Exercise brief: Which risk restrictions does the investing excerpt list for the Strategic Growth Fund? Give every one.

Selected extract:
+===+
Investing is the same way. Aggressive investing is a lot like skydiving. If a particular risk doesn't work out, the result can be painful. Risk-controlled investing is more like basketball. The idea is to take lots of actions that are effective on average, without relying on one play or "big idea." You build substantial diversification and investment restrictions into the approach, in order to reduce the impact of investment positions that turn out to be incorrect. Effective risk-management doesn't eliminate occasional losses. Instead, it tries to make their impact local rather than extended, so that actions that are effective on average can gradually produce results that are satisfactory overall.

That's why we hold over 200 individual investment positions in Strategic Growth, why we diversify across industries, why I left complete put option coverage underneath the Fund's portfolio even in response to a favorable shift in our measures of market action two weeks ago (now neutral), why the dollar value of our shorts never materially exceeds our long holdings, and why even in the most favorable conditions, the Fund can establish leverage only by investing a small percentage of assets in call options (never on margin). All of those restrictions exist because investing involves risk, and risk sometimes turns out to be exactly that. The key is to take mostly local risks, rather than extended ones, particularly when market conditions are generally unfavorable. .
+===+
Input data:

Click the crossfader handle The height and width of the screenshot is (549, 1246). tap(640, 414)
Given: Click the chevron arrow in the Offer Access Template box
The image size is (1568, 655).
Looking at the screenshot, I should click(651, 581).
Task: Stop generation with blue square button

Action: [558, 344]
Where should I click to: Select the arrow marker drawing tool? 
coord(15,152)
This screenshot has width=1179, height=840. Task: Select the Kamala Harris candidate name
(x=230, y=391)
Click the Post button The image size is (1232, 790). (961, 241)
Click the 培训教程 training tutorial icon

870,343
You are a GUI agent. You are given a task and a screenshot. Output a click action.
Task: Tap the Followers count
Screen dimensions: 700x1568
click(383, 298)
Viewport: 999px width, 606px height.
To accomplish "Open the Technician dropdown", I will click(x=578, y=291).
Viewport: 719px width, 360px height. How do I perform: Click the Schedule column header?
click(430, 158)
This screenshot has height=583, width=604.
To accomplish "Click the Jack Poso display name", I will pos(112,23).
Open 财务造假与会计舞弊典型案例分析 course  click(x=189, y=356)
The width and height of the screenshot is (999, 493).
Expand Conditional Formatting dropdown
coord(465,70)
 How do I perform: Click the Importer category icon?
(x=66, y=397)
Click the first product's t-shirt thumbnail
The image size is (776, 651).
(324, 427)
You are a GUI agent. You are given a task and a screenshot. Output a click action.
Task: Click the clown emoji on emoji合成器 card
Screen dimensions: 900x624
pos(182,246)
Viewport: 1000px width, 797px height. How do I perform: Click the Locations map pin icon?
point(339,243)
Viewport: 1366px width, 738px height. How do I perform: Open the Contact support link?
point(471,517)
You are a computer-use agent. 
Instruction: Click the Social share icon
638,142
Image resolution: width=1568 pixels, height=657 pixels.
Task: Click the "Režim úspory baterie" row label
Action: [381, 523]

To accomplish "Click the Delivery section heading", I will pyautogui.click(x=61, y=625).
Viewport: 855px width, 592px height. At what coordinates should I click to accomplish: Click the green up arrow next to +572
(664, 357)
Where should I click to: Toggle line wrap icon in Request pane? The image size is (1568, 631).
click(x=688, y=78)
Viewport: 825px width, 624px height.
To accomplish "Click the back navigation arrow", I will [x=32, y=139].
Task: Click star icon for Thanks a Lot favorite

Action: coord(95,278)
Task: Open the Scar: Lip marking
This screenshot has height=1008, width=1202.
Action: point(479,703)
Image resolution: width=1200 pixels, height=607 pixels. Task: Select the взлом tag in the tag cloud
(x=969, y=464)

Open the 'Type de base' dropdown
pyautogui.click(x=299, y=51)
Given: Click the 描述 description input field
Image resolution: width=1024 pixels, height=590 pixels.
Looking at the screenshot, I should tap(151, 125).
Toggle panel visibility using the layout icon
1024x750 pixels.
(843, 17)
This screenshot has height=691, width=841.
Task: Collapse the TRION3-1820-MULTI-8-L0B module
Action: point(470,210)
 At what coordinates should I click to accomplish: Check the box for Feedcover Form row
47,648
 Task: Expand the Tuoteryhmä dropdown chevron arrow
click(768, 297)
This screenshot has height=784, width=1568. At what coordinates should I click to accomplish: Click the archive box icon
+===+
Result of the exercise:
- Holding over 200 individual investment positions
- Diversifying across industries
- Keeping complete put option coverage underneath the Fund's portfolio
- Never letting the dollar value of shorts materially exceed long holdings
- Establishing leverage only by investing a small percentage of assets in call options, never on margin